-- EXERCISE AIM --
Every line of the entries with the word "user" in it should be shown.

-- DATA TO PROCESS --
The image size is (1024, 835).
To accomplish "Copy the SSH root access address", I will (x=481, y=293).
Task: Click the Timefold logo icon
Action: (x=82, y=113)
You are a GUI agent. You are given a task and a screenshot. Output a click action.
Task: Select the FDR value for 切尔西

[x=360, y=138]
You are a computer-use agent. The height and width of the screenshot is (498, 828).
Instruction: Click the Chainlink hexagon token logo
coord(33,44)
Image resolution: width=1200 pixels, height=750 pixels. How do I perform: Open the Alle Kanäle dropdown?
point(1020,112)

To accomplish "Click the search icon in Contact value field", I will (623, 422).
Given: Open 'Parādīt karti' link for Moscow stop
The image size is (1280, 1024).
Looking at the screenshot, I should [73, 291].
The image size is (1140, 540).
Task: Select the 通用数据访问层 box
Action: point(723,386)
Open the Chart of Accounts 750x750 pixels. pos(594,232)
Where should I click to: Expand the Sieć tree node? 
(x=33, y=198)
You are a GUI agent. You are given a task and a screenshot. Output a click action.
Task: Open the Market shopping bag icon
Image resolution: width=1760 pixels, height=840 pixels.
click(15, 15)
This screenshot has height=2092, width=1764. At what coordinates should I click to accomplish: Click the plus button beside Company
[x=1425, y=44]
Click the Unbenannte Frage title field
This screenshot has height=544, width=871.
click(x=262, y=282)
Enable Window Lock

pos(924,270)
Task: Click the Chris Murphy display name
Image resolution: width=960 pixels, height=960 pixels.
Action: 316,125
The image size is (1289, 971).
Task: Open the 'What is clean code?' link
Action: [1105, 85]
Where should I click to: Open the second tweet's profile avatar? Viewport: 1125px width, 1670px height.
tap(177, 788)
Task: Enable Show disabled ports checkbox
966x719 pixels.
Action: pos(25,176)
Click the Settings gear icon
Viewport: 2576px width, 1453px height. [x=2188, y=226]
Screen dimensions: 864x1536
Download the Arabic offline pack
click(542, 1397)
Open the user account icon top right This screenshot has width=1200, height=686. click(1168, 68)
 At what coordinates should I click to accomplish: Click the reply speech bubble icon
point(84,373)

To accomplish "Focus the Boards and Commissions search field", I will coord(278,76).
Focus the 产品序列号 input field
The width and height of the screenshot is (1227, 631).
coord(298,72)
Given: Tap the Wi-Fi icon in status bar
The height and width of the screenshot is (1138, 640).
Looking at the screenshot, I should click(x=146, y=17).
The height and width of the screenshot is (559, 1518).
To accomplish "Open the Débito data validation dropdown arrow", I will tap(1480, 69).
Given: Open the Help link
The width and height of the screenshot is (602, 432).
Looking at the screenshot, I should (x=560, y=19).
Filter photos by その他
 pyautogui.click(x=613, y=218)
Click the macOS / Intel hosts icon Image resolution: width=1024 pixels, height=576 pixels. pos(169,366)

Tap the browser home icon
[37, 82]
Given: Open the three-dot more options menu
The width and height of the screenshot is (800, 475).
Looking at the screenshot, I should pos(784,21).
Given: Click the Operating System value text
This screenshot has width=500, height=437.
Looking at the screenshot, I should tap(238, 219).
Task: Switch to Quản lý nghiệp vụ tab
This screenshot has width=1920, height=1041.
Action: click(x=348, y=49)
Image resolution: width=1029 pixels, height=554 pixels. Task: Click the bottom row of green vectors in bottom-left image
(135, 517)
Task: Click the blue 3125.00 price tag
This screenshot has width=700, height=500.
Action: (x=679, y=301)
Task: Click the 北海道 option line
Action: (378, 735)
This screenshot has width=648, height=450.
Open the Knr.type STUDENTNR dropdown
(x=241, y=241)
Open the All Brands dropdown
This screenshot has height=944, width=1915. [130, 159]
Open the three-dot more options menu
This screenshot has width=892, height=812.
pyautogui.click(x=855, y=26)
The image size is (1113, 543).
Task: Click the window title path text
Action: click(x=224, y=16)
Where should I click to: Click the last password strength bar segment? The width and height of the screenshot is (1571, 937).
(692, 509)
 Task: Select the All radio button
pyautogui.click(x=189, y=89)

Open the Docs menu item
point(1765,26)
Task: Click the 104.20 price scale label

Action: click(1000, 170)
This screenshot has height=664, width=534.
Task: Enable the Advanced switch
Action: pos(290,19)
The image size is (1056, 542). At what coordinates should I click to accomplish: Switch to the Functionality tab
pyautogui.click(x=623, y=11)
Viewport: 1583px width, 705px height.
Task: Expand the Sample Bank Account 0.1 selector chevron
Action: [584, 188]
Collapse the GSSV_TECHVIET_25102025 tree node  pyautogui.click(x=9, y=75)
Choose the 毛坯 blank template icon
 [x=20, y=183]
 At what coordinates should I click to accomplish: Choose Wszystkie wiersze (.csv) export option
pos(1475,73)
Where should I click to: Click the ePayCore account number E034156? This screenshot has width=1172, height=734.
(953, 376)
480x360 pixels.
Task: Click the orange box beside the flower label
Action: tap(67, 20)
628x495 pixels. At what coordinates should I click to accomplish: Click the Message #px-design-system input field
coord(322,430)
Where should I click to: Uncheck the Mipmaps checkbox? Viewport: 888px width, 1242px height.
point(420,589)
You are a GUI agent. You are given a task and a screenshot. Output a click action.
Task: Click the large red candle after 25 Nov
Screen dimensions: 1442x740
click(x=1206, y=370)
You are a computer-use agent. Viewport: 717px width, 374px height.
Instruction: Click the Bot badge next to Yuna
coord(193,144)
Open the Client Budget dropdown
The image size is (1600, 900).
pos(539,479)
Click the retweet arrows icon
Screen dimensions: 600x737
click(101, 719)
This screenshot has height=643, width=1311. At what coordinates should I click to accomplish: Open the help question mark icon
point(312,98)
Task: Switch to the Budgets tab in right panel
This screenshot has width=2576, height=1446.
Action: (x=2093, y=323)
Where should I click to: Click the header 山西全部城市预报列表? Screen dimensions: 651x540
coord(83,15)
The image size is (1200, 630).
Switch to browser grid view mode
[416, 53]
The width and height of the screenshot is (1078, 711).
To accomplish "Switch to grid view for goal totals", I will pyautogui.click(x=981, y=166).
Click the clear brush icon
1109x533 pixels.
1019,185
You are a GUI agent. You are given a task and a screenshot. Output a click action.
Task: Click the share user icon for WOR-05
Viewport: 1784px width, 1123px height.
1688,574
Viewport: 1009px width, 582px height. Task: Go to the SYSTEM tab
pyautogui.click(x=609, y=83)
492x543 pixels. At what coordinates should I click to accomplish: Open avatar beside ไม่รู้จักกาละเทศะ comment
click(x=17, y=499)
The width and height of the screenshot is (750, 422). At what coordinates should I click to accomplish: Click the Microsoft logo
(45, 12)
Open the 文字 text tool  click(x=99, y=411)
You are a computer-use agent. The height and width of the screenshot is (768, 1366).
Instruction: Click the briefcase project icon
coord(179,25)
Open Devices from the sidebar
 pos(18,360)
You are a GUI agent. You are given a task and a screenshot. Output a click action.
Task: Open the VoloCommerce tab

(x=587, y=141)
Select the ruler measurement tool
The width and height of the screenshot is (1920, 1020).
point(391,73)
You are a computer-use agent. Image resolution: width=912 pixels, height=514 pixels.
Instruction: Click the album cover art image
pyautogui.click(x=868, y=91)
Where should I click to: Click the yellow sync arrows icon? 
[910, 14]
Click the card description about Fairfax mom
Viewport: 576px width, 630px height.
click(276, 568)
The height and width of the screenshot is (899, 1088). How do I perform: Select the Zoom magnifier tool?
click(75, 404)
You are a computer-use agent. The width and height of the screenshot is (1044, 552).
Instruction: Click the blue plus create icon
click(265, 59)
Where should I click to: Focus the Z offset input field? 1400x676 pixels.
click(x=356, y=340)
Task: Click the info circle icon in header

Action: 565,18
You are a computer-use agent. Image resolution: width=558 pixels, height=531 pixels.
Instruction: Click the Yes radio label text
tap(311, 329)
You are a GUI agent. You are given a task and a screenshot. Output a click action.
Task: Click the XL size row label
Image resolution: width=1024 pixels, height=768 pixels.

-- FINISHED EXERCISE --
Open the user account icon top right This screenshot has width=1200, height=686. click(1168, 68)
Task: Click the share user icon for WOR-05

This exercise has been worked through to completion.